Hi Erik, very well written essay. You do not mention feedback from higher to lower level at all, and so just have the ascending ladder of micro to macro giving causality. However, for example, social relations and/or a complex environment can cause stress to an organism that then affects the concentrations of biochemicals such as hormones and neurotransmitters in the individual that can subsequently affect it's (the organism's) behaviour. So tracing the behaviour only to the biochemical concentrations misses out on the why the levels are what they are; and misses an important feedback in the causal chain. Kind regards Georgina

    Thanks for reading Georgina.

    The reason I focus on an ascending ladder is because it's easy to slide between definitions when talking about this stuff, and working with discrete finite models with discrete finite sets of supervening scales forces rigor. For example, sometimes people talk about "top-down causation" when they are really talking about something that's probably more clearly described as "whole/part" causation. Your example of an organism that's stressed from the surrounding social relations is more like how part might influence a greater whole (the social structure). Talking about feedback makes a lot of sense in that regard. However, wholes don't share an identity with individual parts. A higher scale, however, does seem to have something like an identity relationship with its lower scales (there may be some caveats to this, but in general for discrete finite systems this seems solid). So what would it mean for there to be feedback between a thing itself across scales? My point is not that it can't possibly happen, but rather that it's a) different than the more obvious whole/part feedback and b) there are simpler (i.e., more rigorous) ways of investigating the phenomenon first. I think you are completely correct that this isn't the final story, and you're right to ask the question: about the intermediary scales? What you refer to as the "causal chain" is something I mention in terms of future directions in some of the supplementary material (E).

    2 months later

    If you're listening, there may be more comments here because of the Quanta post https://www.quantamagazine.org/a-theory-of-reality-as-more-than-the-sum-of-its-parts-20170601/. At this point the contest looks to be going well for you, so an early congratulations for that at least, as well as for the mention at Quanta.

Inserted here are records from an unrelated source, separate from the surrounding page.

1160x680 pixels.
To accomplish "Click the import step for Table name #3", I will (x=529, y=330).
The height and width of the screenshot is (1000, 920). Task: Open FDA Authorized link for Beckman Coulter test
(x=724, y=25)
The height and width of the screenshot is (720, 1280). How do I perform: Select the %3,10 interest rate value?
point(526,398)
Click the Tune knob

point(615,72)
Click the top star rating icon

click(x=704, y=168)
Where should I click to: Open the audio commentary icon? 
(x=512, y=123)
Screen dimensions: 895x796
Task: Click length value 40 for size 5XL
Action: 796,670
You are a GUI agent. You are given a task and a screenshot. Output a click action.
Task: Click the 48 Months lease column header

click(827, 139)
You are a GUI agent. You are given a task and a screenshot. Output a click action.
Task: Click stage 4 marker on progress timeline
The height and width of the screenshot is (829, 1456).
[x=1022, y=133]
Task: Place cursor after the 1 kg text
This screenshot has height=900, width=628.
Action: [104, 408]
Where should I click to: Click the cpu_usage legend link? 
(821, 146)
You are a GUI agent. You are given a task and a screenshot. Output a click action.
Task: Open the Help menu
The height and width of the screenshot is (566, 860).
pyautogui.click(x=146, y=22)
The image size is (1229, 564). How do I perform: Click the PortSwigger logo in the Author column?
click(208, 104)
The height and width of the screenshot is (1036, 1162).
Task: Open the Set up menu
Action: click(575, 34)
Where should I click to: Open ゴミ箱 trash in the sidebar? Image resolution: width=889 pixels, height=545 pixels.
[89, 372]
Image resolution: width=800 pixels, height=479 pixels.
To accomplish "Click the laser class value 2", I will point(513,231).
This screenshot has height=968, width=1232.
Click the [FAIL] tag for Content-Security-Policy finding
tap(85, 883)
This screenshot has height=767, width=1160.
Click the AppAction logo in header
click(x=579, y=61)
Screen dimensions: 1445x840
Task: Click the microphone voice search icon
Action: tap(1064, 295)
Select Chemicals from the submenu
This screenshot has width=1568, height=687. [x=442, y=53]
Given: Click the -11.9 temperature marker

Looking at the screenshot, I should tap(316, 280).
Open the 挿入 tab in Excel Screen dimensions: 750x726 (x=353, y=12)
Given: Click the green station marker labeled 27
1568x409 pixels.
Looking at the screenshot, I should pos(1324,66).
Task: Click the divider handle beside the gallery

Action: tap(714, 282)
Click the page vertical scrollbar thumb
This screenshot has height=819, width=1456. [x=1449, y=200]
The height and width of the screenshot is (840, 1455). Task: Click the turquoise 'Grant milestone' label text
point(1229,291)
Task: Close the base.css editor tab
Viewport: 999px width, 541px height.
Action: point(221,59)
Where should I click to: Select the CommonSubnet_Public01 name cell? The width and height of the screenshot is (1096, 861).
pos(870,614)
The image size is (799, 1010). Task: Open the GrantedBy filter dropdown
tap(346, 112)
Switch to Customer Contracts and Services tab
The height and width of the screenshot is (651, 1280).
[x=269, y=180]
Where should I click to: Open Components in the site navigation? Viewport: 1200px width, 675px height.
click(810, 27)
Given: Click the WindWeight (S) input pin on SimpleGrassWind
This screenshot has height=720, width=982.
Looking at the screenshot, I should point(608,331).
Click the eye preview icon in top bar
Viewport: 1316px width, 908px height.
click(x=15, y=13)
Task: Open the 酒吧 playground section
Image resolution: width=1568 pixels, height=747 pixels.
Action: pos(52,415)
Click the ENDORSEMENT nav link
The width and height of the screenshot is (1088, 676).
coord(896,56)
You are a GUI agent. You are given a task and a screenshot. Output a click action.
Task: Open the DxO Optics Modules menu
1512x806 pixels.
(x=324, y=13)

    I have a query about your 4x4 matrix on page 4, and its reduction to 2x2. Surely the choice to make the reduction by projection to 3+1 dimensional subspaces instead of to 1+3 or to 2+2 introduces significant information? Indeed, a projection to arbitrary subspaces could be introduced, resulting in almost any 2x2 matrix. Your text offers that "a macroscale is constructed of a grouping (coarse-­‐grain) of the first three microstates (it is multiply realizable)", which uses information contained in the matrix to choose the particular 3+1 projection. The choice of "multiple realization" would seem to identify a particular algorithm for identifying subspaces, with the implication of some degree of algorithmic complexity. I'm sadly no expert on information theory, however.

    If you answer this, I may formulate further questions or comments.

      Hey Peter - yup, still receiving the emails if someone posts here. Thanks for the congrats about Quanta, I was pretty happy at the level of complexity in which the author wrote about the research and hopefully it attracts more researchers into the area.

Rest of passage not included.